PROBLEM TO WORK ON =>
Return the part of the Colin Palmer biography below, word for word, starting with "Colin Alphonsous Palmer" and going on through "at Princeton University.".

-- BEGIN PAGE EXCERPT --

Colin Alphonsous Palmer (March 23, 1944 − June 20, 2019) was a Jamaican American historian. He was a Dodge Professor of History and African American studies at Princeton University.

Palmer was an author of several monographs pertaining to the history of diasporic Africans. His work mainly focused on the effects of the enslavement and colonization of Africans. The effects that he discusses are known as the African Diaspora
. Palmer attended the University of the West Indies for his bachelor's degree, followed by a masters and PH.D from the University of Wisconsin. He went on to teach at several institutions including Oakland University, the University of North Carolina, and the City University of New York.  One of his most notable works, Freedom's Children, contains an in-depth overview of British colonialism in Jamaica one hundred years after the ending of slavery, and is centered upon the impact that the Labour Rebellions of 1938 had on the development of working-class consciousness and the collective disposition to act. It provides insight on Alexander Bustamante's association with the imperial regime, together with demonstrating the roles that Bustamante and, his cousin, Norman Manley played in the rise of trade unions and the beginning of party politics in Jamaica. These topics are thoroughly detailed in this work, bringing the harshness of the British regime to light. Colin Palmer's works concerned the history of Blacks from several regions, including Jamaica, Mexico, America, and Africa. In addition to his books, Palmer also published academic articles in journals such as The Black Scholar. He later worked as a managing editor for the Blacks Studies Center and teaches at the University of Princeton. Palmer died in Kingston, Jamaica on June 20, 2019.

-- END PAGE EXCERPT --
-- BEGIN DATA --

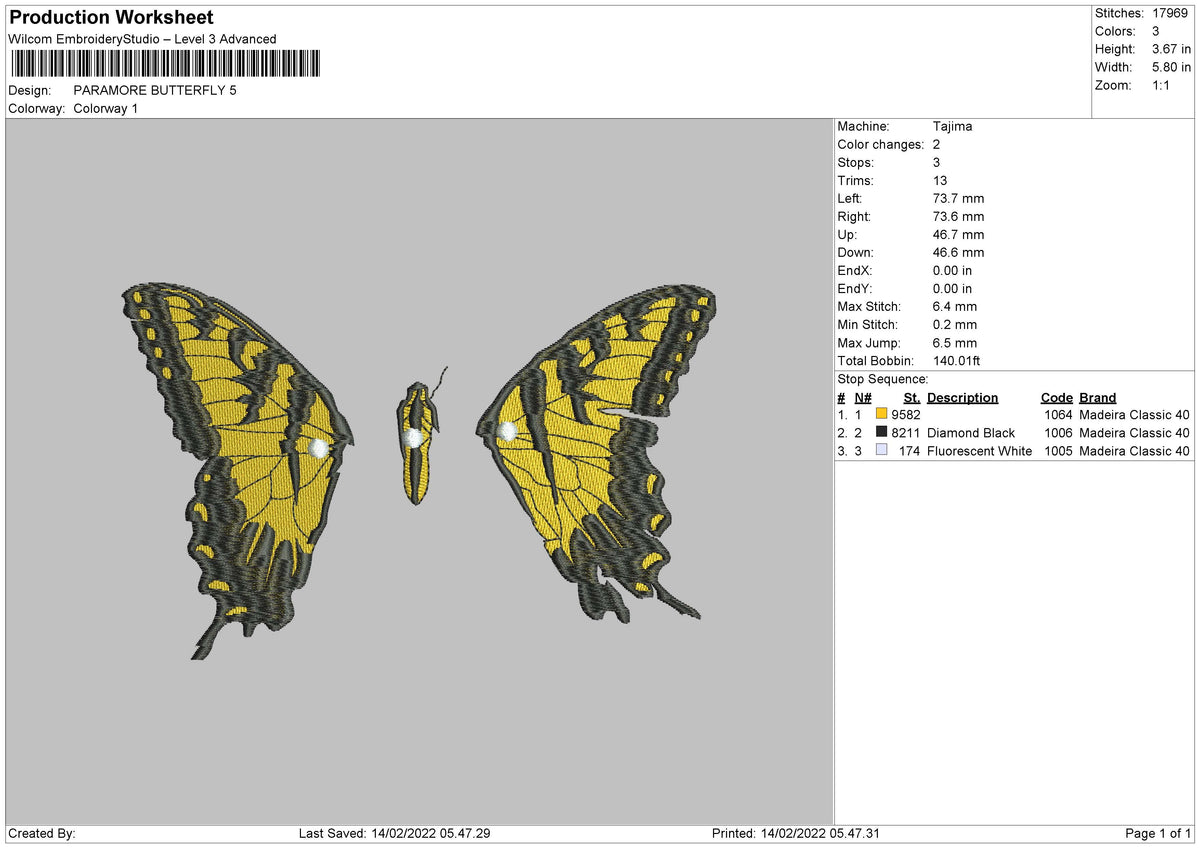Click the Page 1 of 1 label
Image resolution: width=1200 pixels, height=848 pixels.
[x=1159, y=832]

-- END DATA --

COMPLETE RESPONSE =>
Colin Alphonsous Palmer (March 23, 1944 − June 20, 2019) was a Jamaican American historian. He was a Dodge Professor of History and African American studies at Princeton University.